* _LE PROBLÈME_
Reproduisez mot pour mot le passage du texte ci-dessous sur le système de santé américain qui s'ouvre sur les mots contenant « Les programmes Medicare » et se clôt sur « sans couverture adéquate. ».

* _DOCUMENT SOURCE_
******
Le système de santé américain : une machine à profits délibérément conçue pour creuser les inégalités
Le système de santé américain, réputé pour ses coûts exorbitants et ses profondes inégalités, n'est pas dysfonctionnel par accident. Selon Zachary W. Schulz, historien de la santé publique à l'Université d'Auburn, il a été sciemment conçu pour servir les intérêts des entreprises et des politiciens, au détriment de la population.
Dans les années 1940, l'assurance maladie liée à l'emploi est née d'une astuce fiscale pendant le gel des salaires en temps de guerre, plutôt que d'une réelle préoccupation pour la santé des travailleurs. Cette décision a ancré l'accès aux soins dans le statut professionnel, une structure toujours dominante aujourd'hui.
Les programmes Medicare et Medicaid, créés en 1965, ont certes élargi l'accès aux soins, mais ont aussi renforcé les disparités existantes. Le Medicaid, en particulier, varie considérablement d'un État à l'autre, avec des critères d'éligibilité et une couverture inégaux, résultat des luttes des législateurs du Sud pour maintenir le contrôle sur la distribution des avantages, souvent selon des critères raciaux.
Les réformes ultérieures, comme l'Affordable Care Act de 2010, n'ont pas réussi à corriger ces inégalités structurelles. L'absence d'option publique et la décision de la Cour suprême en 2012 de rendre facultative l'expansion du Medicaid ont exacerbé les disparités, laissant des millions d'Américains sans couverture adéquate.
******
* _DONNÉES D'ENTRÉE_
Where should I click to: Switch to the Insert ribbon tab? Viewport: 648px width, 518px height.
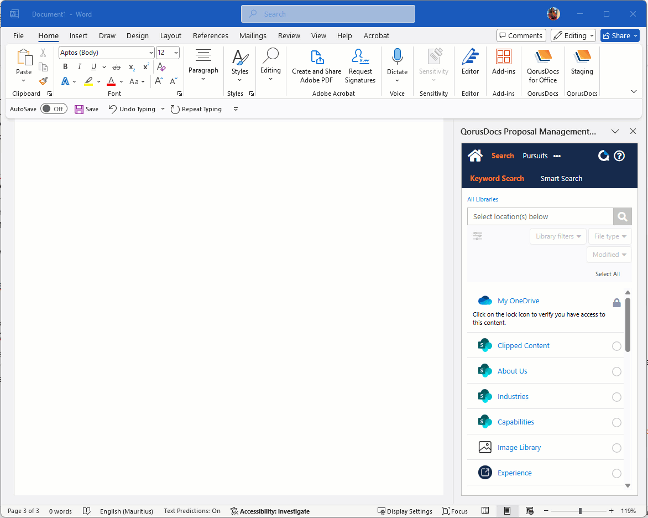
******
* _RÉPONSE_
Les programmes Medicare et Medicaid, créés en 1965, ont certes élargi l'accès aux soins, mais ont aussi renforcé les disparités existantes. Le Medicaid, en particulier, varie considérablement d'un État à l'autre, avec des critères d'éligibilité et une couverture inégaux, résultat des luttes des législateurs du Sud pour maintenir le contrôle sur la distribution des avantages, souvent selon des critères raciaux.
Les réformes ultérieures, comme l'Affordable Care Act de 2010, n'ont pas réussi à corriger ces inégalités structurelles. L'absence d'option publique et la décision de la Cour suprême en 2012 de rendre facultative l'expansion du Medicaid ont exacerbé les disparités, laissant des millions d'Américains sans couverture adéquate.